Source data
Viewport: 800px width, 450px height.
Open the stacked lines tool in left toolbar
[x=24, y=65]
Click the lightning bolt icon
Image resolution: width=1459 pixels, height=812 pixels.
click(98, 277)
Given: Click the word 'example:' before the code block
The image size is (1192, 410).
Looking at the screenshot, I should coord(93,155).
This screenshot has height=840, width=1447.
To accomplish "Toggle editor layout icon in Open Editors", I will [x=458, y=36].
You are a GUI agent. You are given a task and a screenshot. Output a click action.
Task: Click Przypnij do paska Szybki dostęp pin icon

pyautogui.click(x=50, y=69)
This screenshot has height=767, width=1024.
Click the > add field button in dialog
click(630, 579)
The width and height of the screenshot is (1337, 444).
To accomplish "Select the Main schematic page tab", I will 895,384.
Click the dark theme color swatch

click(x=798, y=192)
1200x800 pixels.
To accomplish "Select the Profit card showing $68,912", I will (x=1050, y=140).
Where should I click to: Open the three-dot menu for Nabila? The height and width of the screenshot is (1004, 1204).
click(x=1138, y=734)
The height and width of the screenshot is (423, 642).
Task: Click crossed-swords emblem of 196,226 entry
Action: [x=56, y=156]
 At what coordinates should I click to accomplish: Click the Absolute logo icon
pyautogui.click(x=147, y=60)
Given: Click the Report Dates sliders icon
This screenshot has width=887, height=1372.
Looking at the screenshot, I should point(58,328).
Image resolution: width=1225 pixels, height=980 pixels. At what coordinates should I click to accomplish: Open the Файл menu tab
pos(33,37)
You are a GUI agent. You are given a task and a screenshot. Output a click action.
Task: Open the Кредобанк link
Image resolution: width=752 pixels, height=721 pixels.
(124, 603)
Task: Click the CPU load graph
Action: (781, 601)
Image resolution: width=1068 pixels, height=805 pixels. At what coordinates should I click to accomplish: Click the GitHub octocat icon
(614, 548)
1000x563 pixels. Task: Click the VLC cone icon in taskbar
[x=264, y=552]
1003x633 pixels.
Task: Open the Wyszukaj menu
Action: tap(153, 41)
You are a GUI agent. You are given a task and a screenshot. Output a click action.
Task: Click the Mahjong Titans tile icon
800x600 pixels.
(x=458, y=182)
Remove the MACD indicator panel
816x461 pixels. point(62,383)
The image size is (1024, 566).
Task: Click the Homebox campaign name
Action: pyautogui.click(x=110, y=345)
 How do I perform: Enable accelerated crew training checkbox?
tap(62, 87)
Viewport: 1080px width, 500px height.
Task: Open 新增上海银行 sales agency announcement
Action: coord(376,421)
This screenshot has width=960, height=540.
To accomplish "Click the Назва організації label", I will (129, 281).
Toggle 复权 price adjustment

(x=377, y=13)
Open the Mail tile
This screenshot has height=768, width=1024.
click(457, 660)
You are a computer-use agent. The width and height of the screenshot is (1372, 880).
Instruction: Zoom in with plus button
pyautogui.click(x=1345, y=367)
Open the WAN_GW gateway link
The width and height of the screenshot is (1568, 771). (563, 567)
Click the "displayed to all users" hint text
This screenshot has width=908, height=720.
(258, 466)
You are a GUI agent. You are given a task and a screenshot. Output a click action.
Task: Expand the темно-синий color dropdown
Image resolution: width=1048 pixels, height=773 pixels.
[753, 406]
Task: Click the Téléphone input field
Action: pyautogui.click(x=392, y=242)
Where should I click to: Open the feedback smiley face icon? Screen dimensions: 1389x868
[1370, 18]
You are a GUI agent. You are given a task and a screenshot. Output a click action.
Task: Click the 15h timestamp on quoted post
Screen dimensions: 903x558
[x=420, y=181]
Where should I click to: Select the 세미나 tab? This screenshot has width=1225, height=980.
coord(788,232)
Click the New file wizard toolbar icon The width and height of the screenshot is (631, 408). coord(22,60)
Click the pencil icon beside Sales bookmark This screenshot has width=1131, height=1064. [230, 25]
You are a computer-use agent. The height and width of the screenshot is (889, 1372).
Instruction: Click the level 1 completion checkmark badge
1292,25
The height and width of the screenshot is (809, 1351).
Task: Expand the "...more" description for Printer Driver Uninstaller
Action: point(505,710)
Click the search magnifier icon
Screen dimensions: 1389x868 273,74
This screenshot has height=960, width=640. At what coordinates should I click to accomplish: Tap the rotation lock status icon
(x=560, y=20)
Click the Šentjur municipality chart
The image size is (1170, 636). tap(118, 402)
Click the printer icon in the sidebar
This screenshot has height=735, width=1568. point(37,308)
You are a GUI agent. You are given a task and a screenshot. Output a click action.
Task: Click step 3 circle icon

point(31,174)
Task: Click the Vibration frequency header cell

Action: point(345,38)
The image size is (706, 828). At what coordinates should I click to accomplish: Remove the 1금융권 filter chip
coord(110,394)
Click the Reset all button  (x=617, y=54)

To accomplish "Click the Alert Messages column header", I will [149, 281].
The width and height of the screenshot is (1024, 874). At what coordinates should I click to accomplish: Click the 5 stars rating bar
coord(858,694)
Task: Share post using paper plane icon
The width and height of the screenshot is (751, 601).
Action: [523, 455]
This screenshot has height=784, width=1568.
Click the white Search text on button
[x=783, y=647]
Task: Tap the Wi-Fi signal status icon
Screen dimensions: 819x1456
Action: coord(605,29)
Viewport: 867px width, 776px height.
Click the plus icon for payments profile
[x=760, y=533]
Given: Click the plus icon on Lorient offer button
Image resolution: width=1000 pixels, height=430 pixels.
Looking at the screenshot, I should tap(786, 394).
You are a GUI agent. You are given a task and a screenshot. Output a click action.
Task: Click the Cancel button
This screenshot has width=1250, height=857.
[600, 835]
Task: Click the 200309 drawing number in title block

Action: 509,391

What you have to do — Retype, exactly as shown, the lines from the one with "This screenshot has width=1250, height=857." through the end of the records.

Output —
This screenshot has width=1250, height=857.
[600, 835]
Task: Click the 200309 drawing number in title block

Action: 509,391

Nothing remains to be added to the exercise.